Given the desire for W&I insurance and the willingness of the insurers to provide it, some big deals had towers of insurance created by different insurers taking a chunk of the liability, including one deal with 10 layers of insurance. While the average sum insured was 19% of the enterprise value, the bigger the deal the lower this percentage, with the range being between 6% and 75% (although more than 30% was only seen on smaller deals). The increase in M&A and the increased desire of sellers to use this product as part of their strategy for a clean break meant that W&I insurers in some markets reached capacity as demand outstripped the ability to write new business. In the first quarter of 2022 we have seen constraints ease as limits are increased or reset and teams built out.

The most common retention is 0.5% of enterprise value, which is now standard after having dropped slightly pre-pandemic. A claim period of three years is also pretty standard (or longer for title and tax). 

Compressed timetables were a feature of so many deals last year that W&I insurance was sometimes only introduced late in the process (or deliberately as a tactic), meaning that it was put in place after signing.

This typically leads to the buyer being exposed to any uninsurable warranties and the insurer’s exclusions. In all situations, engaging early (to the extent possible) with brokers and insurers for clarity on which warranties can be insured, which can’t, and any other exclusions is key to understanding the risk allocation.

Warranties back to pre-pandemic levels

In 2020, sellers were extremely cautious in their approach to warranty packages. They didn’t want to chip away at the value of their deals even more by opening up opportunities for buyers to make significant claims via warranties or via indemnities after closing.

Sellers in 2020:

  • Strongly resisted sweeper warranties – buyer-friendly warranties requiring the seller to say that all relevant information has been disclosed or that the contents of the data room are accurate or complete
  • Pushed back on giving warranties on management accounts (having seen buyers in previous years able to make claims based on accounting issues)
  • Diluted warranty packages aggressively:
    • With materiality thresholds and seller-awareness qualifications
    • By ring-fencing specialist areas, so that claims relating to areas like tax, employment or environmental matters could be brought only under those specific warranties, not the more general warranties concerning accounts, compliance or litigation

Throughout 2021, buyers and sellers appeared to shake off their COVID concerns, with warranty packages largely returning to pre-pandemic levels. Sweeper warranties came back, there were more management accounts warranties and there was a decrease in the dilution of warranties.

Escrow accounts

Escrow accounts were used in a quarter of all Asian deals in 2021. On average, the account held 10% of the purchase price but were often not used as security for warranty and indemnity claims (maybe as a result of the increase in use of W&I), but rather:

  • To assist with a complicated completion mechanism
  • To secure a reverse break fee
  • To hold funds in escrow until completion

Where escrow accounts are used, the mechanics should be considered early, especially with sellers pushing for compressed deal timetables.
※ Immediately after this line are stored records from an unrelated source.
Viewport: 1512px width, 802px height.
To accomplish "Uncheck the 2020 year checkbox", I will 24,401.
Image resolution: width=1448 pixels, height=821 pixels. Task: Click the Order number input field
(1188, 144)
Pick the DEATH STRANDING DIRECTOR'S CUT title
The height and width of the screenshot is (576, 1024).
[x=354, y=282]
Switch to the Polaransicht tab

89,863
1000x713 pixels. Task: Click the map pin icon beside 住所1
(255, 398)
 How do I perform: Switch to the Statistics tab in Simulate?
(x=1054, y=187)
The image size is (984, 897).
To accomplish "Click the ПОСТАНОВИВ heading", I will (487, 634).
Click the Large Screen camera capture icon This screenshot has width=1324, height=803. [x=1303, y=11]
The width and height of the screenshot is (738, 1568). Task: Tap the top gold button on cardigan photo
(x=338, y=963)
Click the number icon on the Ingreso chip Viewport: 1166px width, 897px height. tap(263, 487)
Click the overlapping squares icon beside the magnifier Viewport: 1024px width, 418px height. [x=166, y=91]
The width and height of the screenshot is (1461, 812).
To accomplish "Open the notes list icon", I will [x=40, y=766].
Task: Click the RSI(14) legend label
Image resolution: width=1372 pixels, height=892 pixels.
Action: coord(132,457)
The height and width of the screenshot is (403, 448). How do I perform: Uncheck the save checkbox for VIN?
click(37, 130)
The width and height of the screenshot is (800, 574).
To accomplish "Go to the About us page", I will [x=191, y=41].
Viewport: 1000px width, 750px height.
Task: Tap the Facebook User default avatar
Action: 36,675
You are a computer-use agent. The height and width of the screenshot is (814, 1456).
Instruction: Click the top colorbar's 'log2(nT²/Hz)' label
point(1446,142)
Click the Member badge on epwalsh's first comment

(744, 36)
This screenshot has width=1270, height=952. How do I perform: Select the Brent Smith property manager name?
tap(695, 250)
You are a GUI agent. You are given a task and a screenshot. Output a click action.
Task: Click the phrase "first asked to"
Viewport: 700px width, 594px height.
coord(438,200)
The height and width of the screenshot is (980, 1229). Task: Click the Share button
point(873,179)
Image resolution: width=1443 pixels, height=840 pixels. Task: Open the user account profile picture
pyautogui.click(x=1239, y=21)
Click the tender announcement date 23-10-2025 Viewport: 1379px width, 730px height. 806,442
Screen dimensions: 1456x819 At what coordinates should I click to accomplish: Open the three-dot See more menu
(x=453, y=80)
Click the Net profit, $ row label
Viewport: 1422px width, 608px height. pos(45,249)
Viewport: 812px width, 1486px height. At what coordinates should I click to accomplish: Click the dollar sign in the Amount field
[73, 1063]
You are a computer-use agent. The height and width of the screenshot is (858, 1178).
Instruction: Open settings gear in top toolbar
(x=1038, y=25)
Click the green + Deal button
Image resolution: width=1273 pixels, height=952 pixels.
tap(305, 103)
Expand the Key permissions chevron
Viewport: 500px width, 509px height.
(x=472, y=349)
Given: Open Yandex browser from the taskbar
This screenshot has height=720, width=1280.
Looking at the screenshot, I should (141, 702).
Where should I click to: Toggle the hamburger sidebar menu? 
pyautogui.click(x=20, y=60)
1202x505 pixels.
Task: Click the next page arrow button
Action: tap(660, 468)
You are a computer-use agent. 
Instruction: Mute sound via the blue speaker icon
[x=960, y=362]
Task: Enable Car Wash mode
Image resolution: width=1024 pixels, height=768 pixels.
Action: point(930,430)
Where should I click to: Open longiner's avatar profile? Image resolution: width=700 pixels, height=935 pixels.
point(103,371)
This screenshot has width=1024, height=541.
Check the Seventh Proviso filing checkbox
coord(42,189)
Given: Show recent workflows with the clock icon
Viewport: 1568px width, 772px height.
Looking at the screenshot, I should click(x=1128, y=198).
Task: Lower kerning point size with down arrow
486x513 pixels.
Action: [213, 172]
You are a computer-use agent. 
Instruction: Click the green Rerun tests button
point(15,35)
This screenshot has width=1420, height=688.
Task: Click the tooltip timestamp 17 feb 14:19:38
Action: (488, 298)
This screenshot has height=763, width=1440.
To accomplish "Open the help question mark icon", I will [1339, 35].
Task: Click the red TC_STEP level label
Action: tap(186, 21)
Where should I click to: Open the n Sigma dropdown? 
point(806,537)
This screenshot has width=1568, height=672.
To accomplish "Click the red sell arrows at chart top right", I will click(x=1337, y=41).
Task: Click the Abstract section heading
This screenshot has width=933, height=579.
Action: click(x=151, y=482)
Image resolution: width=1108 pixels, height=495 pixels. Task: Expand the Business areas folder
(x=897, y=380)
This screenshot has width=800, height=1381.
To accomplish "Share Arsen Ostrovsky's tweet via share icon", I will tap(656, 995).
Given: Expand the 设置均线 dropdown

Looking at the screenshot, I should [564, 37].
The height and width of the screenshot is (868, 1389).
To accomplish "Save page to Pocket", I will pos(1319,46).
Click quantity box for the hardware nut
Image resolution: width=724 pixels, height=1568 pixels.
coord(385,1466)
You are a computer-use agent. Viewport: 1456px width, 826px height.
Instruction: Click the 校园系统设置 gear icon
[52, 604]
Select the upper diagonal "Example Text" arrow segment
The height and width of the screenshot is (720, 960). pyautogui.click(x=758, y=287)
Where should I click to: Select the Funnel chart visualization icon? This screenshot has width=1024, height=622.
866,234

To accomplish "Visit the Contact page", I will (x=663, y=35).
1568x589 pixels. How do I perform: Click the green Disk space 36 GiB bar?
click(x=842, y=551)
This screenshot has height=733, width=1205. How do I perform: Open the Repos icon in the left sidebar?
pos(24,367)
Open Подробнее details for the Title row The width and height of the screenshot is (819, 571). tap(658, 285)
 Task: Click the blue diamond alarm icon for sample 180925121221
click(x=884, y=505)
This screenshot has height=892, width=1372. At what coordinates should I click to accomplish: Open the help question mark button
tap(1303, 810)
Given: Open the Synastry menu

Delays have happened as escrow agents work through their know-your-customer (KYC) obligations and escrow agreements are negotiated.

Conclusion

The data shows clearly that seller and buyer attitudes were profoundly affected by conditions during the pandemic. Equally apparent is that while market practice is returning to recent historic norms, buyers and sellers have succeeded in retaining some of the advantages they won in the uncertain times of 2020. It will certainly be interesting to see how that plays out in the M&A deals of 2022.